### TO DO:
Every line of the following records that includes "dropdown" should be copied.

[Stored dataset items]
------------------------------

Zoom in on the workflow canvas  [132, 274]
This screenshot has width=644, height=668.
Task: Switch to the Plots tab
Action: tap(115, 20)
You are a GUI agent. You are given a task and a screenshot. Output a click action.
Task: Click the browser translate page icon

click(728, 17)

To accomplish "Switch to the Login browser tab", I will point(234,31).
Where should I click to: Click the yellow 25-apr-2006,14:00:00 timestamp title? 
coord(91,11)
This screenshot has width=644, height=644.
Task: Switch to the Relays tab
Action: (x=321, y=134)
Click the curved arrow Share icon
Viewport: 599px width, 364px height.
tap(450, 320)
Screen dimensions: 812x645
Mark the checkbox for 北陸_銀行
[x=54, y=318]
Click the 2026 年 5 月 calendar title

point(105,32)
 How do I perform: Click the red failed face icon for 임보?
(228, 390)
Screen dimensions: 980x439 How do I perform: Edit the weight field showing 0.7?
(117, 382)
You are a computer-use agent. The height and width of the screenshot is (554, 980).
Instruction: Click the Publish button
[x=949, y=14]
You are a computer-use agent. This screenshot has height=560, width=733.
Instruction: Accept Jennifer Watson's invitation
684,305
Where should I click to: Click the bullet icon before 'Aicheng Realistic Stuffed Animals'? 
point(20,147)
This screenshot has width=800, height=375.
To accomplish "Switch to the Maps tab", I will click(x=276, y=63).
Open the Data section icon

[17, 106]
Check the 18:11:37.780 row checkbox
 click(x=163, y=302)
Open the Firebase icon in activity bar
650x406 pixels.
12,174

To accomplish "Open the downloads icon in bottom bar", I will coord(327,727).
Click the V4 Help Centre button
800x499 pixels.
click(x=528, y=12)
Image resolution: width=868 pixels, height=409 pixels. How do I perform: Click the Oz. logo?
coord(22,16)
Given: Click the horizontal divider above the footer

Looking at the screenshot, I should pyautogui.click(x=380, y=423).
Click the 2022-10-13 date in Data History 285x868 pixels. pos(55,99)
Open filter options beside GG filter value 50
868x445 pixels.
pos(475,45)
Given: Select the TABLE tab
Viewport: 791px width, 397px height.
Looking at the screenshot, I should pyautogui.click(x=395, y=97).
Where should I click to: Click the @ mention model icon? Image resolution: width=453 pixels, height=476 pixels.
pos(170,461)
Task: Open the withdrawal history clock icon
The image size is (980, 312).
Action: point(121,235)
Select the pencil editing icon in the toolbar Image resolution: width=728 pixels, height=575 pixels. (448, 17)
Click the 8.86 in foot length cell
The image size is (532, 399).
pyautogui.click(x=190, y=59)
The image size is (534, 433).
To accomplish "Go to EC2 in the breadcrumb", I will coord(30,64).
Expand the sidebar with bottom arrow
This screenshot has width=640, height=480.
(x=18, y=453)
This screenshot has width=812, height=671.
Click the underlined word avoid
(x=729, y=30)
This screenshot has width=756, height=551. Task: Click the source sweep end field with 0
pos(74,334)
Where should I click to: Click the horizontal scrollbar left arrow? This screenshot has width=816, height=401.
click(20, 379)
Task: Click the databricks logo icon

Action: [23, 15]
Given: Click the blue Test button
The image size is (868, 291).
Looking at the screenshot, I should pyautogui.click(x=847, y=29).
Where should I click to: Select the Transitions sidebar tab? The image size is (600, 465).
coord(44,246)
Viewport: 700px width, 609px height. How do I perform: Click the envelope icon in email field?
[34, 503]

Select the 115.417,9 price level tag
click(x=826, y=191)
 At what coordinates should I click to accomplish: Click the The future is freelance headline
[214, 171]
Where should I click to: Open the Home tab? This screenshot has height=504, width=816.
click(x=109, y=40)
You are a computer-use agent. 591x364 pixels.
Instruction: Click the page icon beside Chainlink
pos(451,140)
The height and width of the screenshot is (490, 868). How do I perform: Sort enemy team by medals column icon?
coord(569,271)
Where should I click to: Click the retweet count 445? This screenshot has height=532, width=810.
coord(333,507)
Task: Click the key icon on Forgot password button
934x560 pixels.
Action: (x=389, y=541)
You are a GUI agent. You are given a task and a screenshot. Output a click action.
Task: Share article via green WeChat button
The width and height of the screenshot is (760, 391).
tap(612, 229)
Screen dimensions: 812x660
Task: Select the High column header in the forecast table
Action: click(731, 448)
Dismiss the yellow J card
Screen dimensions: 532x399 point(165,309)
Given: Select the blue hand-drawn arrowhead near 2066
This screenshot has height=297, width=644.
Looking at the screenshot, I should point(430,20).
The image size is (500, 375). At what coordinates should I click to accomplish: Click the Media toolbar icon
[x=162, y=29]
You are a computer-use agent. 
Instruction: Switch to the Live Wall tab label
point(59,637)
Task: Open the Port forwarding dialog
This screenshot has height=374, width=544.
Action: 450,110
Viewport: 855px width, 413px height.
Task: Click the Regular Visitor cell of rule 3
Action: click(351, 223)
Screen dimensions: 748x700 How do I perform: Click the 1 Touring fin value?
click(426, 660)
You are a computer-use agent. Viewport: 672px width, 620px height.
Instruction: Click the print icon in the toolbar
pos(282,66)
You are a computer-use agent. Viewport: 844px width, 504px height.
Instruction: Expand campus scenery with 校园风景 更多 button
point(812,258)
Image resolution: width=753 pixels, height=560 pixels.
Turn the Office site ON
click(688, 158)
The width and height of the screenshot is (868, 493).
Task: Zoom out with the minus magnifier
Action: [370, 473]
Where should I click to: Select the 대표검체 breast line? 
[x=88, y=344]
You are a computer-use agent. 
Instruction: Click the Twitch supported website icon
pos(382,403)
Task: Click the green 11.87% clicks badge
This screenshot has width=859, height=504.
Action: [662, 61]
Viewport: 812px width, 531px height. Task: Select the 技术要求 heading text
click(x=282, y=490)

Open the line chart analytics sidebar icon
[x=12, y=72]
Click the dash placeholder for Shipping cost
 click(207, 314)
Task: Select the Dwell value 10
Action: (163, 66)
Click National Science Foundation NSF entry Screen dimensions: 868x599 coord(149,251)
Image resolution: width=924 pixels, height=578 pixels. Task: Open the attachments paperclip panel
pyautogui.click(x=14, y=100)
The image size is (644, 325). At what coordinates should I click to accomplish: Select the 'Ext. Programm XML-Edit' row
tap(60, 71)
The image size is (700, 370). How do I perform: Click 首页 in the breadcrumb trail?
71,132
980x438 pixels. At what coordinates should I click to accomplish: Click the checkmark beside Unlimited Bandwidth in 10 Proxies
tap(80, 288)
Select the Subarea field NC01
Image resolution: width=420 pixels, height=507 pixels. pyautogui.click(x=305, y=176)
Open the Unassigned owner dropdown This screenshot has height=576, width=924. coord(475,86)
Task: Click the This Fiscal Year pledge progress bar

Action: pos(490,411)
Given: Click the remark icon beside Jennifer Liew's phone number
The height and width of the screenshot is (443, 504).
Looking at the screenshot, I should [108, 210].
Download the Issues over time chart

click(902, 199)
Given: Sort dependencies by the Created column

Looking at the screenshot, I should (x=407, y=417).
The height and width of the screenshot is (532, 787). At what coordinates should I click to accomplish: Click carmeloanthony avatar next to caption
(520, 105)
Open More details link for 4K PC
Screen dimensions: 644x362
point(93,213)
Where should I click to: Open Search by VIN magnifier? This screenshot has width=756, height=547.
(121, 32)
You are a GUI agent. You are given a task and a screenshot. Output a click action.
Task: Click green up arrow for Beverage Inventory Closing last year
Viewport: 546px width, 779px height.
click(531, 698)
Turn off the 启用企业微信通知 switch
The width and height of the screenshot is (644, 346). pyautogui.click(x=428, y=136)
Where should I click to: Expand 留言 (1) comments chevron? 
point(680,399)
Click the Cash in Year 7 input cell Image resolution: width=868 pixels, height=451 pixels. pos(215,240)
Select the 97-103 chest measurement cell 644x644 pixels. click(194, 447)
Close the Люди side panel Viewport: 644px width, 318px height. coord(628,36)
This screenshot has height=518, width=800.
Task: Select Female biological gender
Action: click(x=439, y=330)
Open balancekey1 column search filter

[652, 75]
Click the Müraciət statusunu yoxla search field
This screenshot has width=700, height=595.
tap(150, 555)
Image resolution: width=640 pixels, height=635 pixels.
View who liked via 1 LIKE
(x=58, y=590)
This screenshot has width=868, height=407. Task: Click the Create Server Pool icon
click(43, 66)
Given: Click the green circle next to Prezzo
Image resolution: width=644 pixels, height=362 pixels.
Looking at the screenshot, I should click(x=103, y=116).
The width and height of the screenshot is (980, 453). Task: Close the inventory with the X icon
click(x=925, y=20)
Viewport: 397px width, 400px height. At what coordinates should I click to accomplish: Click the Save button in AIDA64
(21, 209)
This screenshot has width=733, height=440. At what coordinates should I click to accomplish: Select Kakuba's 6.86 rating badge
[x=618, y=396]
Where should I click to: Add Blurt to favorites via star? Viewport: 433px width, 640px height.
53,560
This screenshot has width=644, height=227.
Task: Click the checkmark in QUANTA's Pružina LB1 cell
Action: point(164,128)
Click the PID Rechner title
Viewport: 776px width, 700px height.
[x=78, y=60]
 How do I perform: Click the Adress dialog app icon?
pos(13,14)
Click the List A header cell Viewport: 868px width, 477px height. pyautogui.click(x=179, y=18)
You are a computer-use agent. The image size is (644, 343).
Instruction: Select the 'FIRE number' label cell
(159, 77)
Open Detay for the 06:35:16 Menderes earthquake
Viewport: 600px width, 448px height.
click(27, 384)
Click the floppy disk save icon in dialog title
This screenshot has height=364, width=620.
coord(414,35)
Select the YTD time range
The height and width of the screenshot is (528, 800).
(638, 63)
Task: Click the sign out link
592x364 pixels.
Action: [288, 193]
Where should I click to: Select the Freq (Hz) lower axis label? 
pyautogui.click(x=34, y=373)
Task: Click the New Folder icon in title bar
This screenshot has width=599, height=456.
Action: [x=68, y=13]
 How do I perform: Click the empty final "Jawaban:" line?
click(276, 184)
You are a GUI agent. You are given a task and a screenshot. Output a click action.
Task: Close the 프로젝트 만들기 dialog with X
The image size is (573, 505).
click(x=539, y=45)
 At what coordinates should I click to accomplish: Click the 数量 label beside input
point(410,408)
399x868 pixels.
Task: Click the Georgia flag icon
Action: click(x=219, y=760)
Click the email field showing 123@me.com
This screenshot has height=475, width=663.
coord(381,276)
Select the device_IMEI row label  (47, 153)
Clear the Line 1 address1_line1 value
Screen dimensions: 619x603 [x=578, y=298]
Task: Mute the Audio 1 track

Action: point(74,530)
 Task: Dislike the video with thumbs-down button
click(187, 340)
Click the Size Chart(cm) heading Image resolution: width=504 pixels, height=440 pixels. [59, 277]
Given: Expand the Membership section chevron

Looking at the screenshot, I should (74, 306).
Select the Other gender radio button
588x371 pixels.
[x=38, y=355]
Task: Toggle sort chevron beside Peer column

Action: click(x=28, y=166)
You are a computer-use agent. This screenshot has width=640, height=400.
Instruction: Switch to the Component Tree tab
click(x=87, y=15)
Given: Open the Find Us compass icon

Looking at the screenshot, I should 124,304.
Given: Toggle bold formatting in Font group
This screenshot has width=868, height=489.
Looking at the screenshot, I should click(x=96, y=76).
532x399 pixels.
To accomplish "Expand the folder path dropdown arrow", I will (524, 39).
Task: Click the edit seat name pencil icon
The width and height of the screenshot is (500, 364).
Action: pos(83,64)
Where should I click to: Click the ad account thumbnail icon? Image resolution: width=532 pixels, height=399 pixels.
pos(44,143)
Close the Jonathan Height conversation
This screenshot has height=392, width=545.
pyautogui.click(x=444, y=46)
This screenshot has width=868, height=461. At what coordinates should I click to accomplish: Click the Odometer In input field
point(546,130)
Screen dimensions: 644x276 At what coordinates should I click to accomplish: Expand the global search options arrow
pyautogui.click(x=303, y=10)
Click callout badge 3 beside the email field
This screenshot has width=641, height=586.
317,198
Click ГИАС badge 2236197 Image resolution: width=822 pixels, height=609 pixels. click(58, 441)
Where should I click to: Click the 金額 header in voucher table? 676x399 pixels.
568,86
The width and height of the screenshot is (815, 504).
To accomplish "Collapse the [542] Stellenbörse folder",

------------------------------

### THE ANSWER:
Open the Unassigned owner dropdown This screenshot has height=576, width=924. coord(475,86)
To accomplish "Expand the folder path dropdown arrow", I will (524, 39).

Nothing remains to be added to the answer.